Die Notstromversorgung wird in der Regel durch eine Kombination aus einer Batterieanlage zur unterbrechungsfreien Stromversorgung (USV) und einem Diesel-Notstromaggregat gesichert. Die USV-Batterie übernimmt solange die Stromversorgung, bis der Generator angelaufen ist. Die Batterie wird anschließend automatisch wieder aufgeladen.
Die in Anschaffung und Unterhalt teuren Anlagen zur Notstromversorgung werden jedoch fast nie benötigt, sodass hier eine erhebliche Stromerzeugungskapazität brachliegt. Erst allmählich gehen die Betreiber solcher Anlagen dazu über, dieses Potenzial zu nutzen. Mit der Bereitstellung sogenannter Regelleistung verdienen sie Geld: Netzbetreiber vergüten sie dafür, dass die Anlagen das Stromnetz stabilisieren.
Die Spannung des Stromnetzes ist sensibel.
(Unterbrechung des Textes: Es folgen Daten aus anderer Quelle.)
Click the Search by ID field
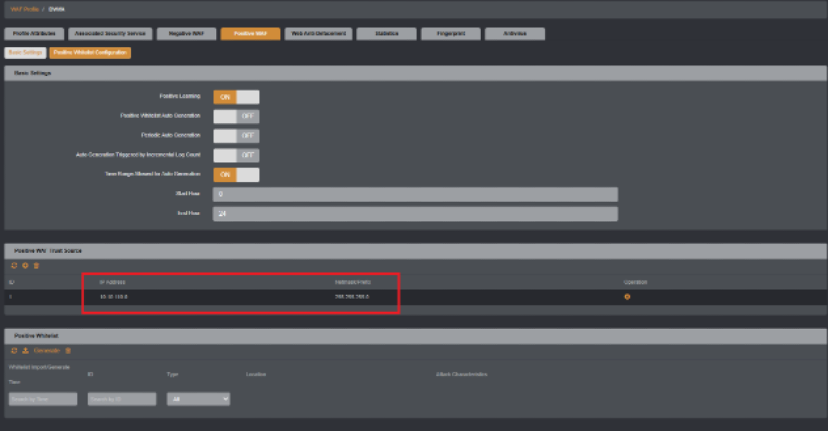This screenshot has height=432, width=828. [x=122, y=399]
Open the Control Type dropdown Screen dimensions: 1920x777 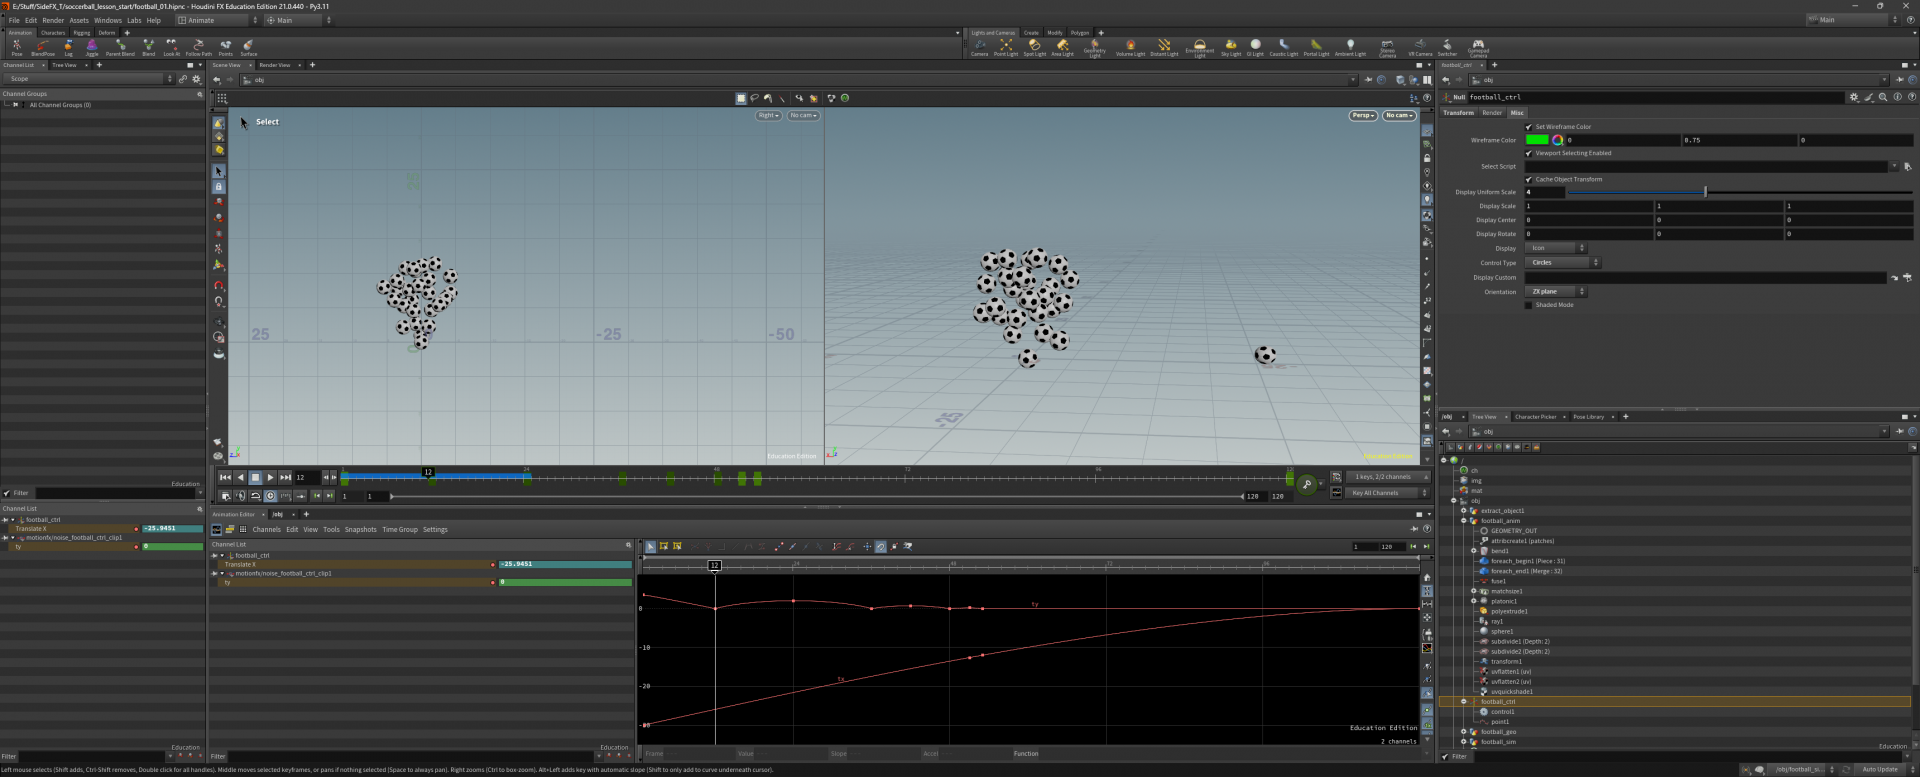1562,263

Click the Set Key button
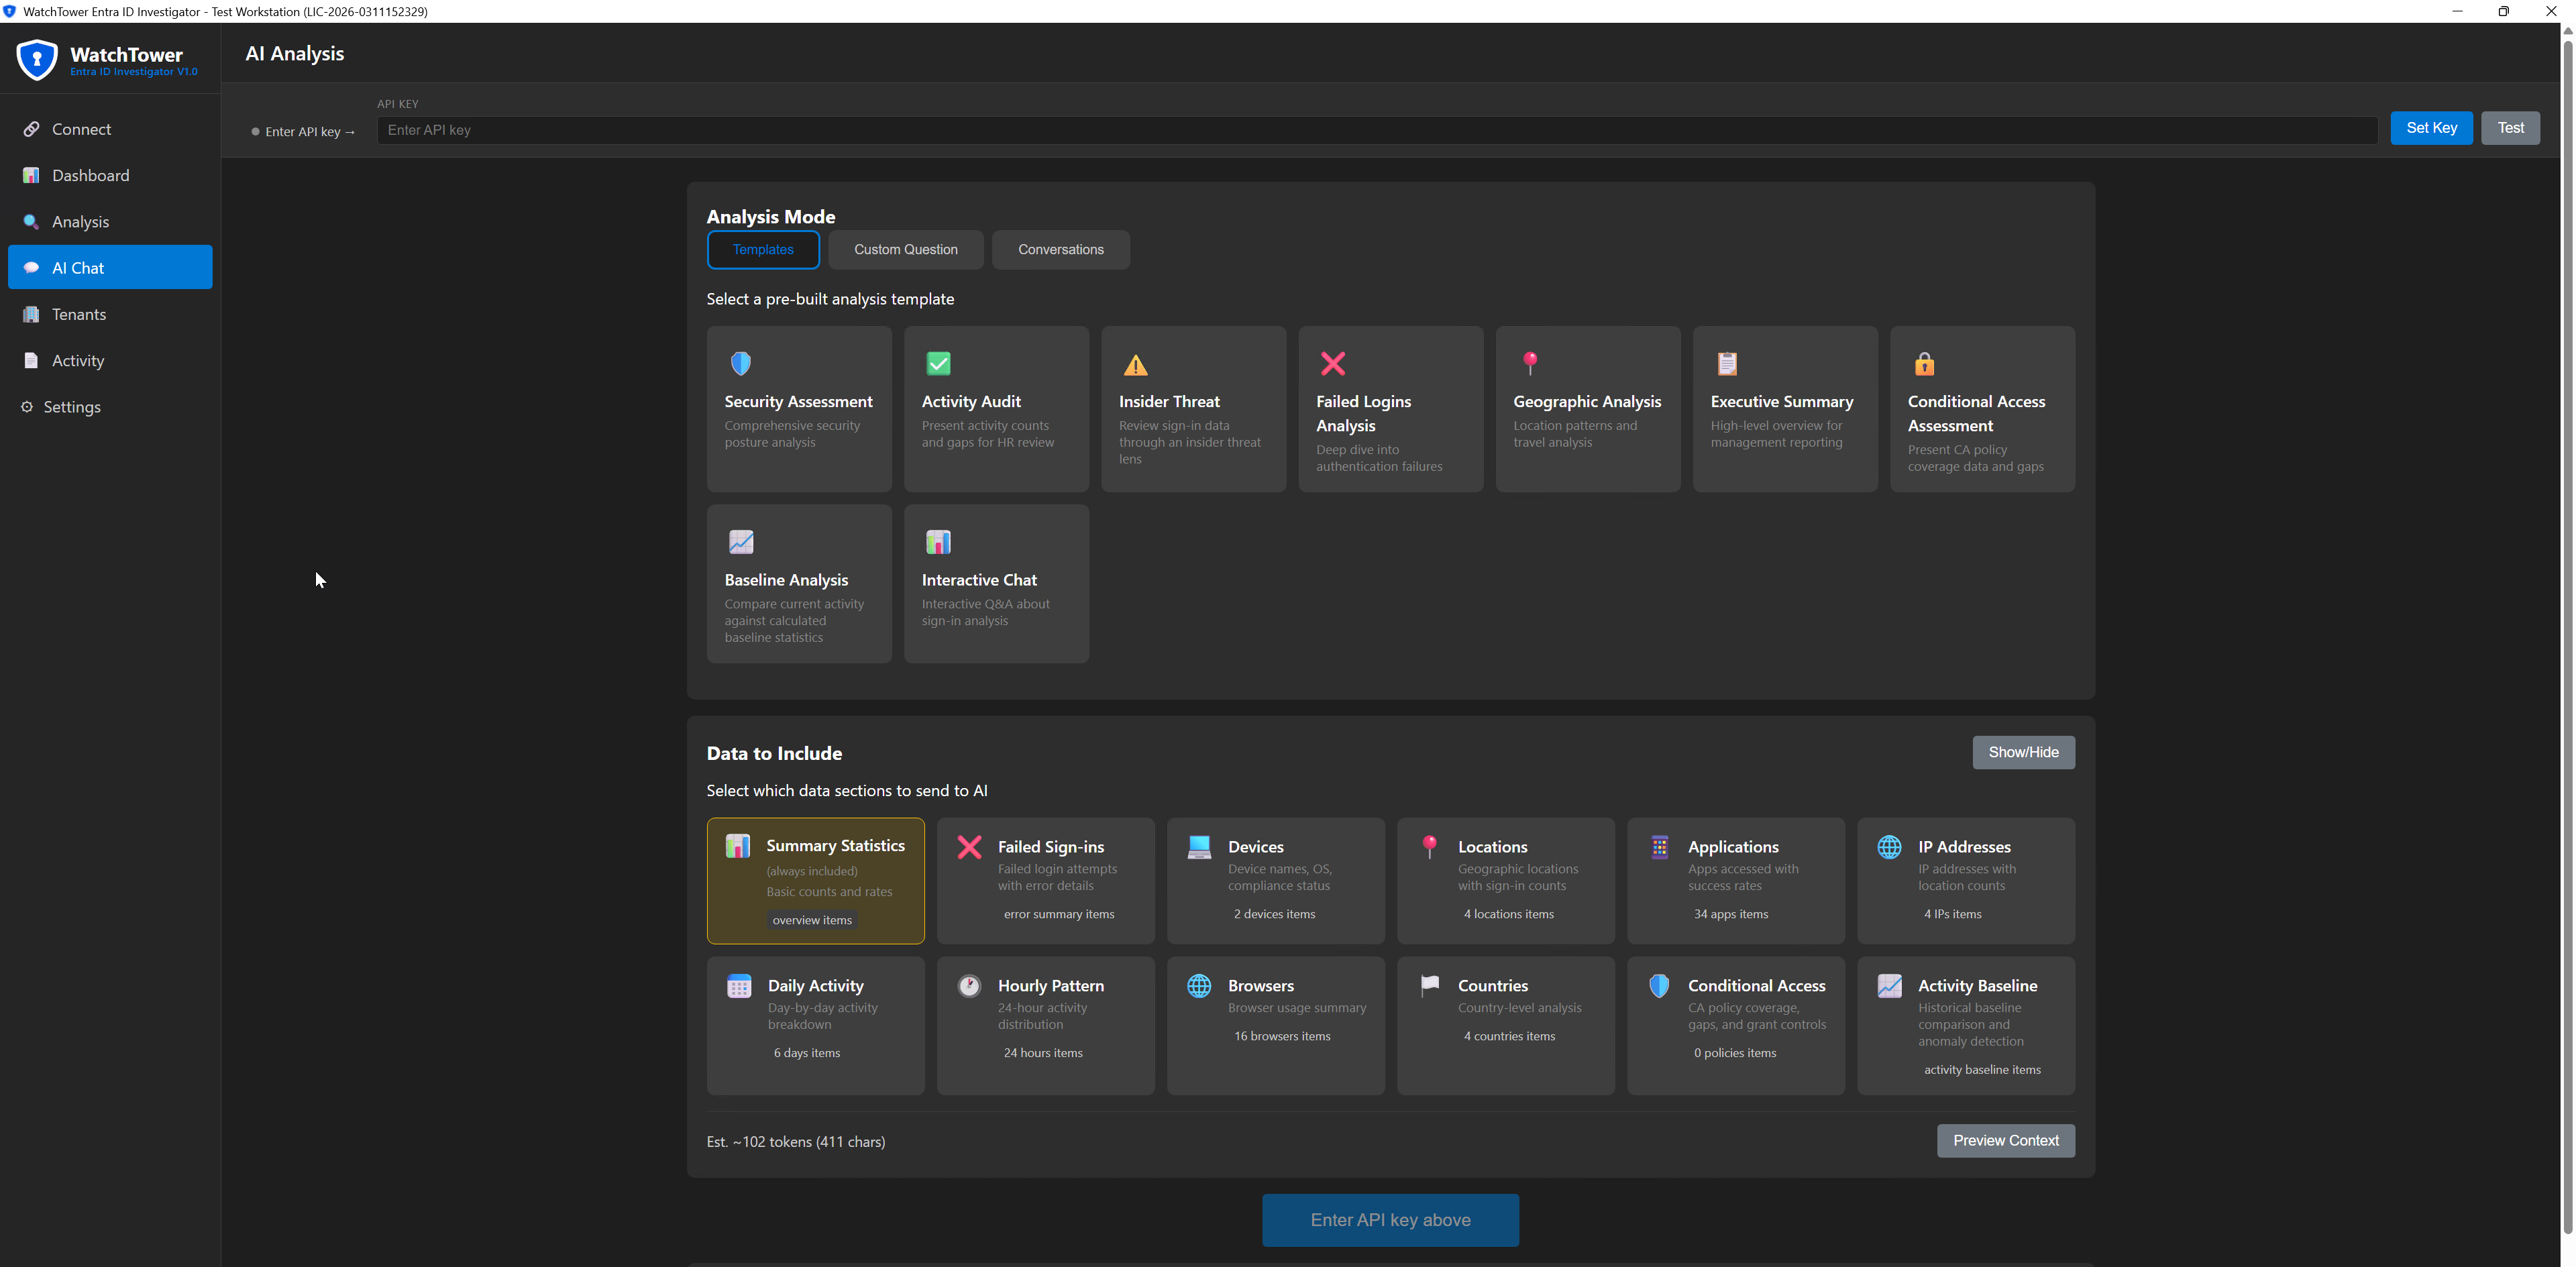pyautogui.click(x=2431, y=127)
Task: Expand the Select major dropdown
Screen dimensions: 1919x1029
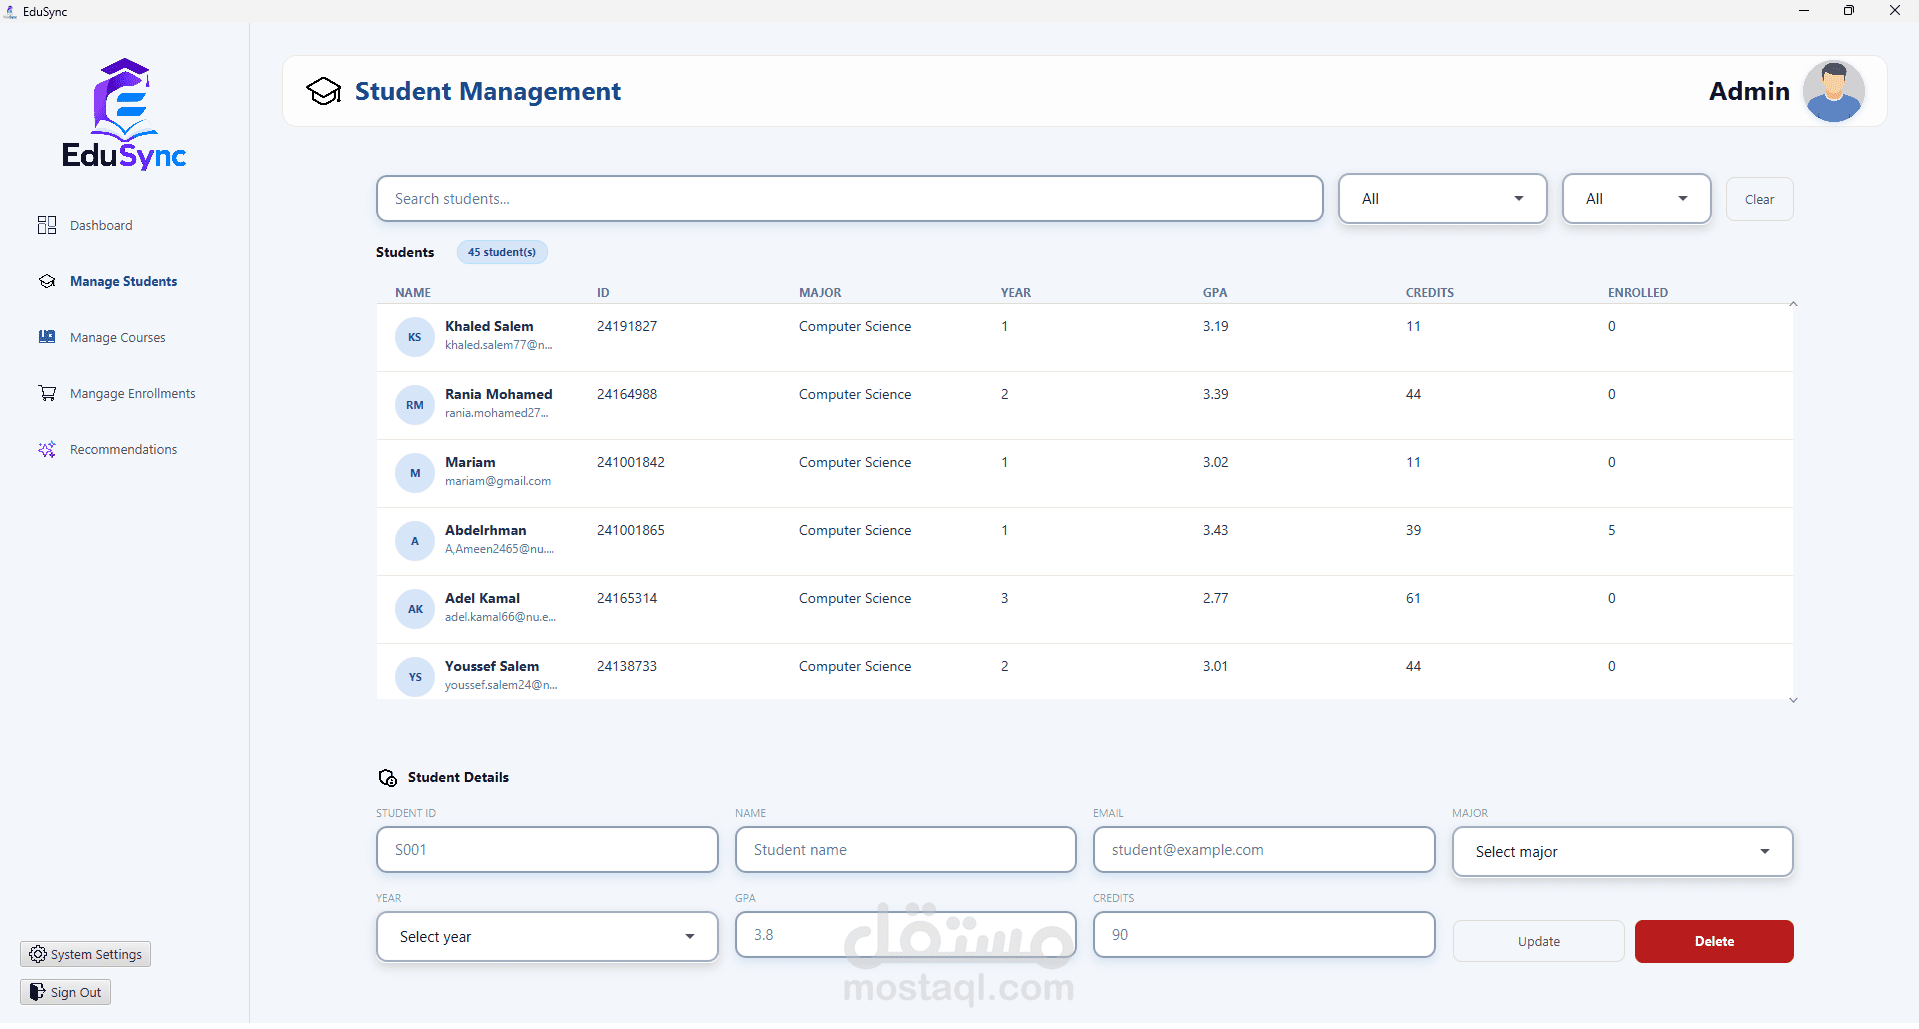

Um die in Europa geltende Netzfrequenz von 50 Hertz aufrechtzuerhalten, müssen Produktion und Nachfrage stets aufeinander abgestimmt sein. In den letzten Jahren wurden erhebliche Kapazitäten an Windkraft- und Photovoltaik zugebaut. Deren zukünftige Produktion wird mittels Prognosemodellen abgeschätzt. Dabei kann es zu Prognoseabweichungen kommen. Ein Beispiel: Wird die Stromproduktion aus Windkraft zu hoch eingeschätzt, dann übersteigt der aktuelle Stromverbrauch die Stromproduktion. Dies muss dann durch Kapazitätsreserven – sogenannte positive Regelenergie – ausgeglichen werden. Geeignete Anlagen müssen binnen Sekunden oder Minuten zusätzlichen Strom ins Netz einspeisen, um die Netzstabilität zu gewährleisten.
Hier kommen nun Anlagen zur Notstromversorgung ins Spiel, die über Fernzugriff aktiviert werden und in ein „virtuelles Kraftwerk“ eingebunden sind: Batterieanlagen geben gespeicherten Strom ins Netz ab. Dieselaggregate können plötzliche Produktionsrückgänge ausgleichen. Die Anlagen zur Notstromversorgung stellen Regelleistung bereit und erhöhen so die Stabilität des Stromnetzes. Dafür erhalten die Betreiber eine Vergütung.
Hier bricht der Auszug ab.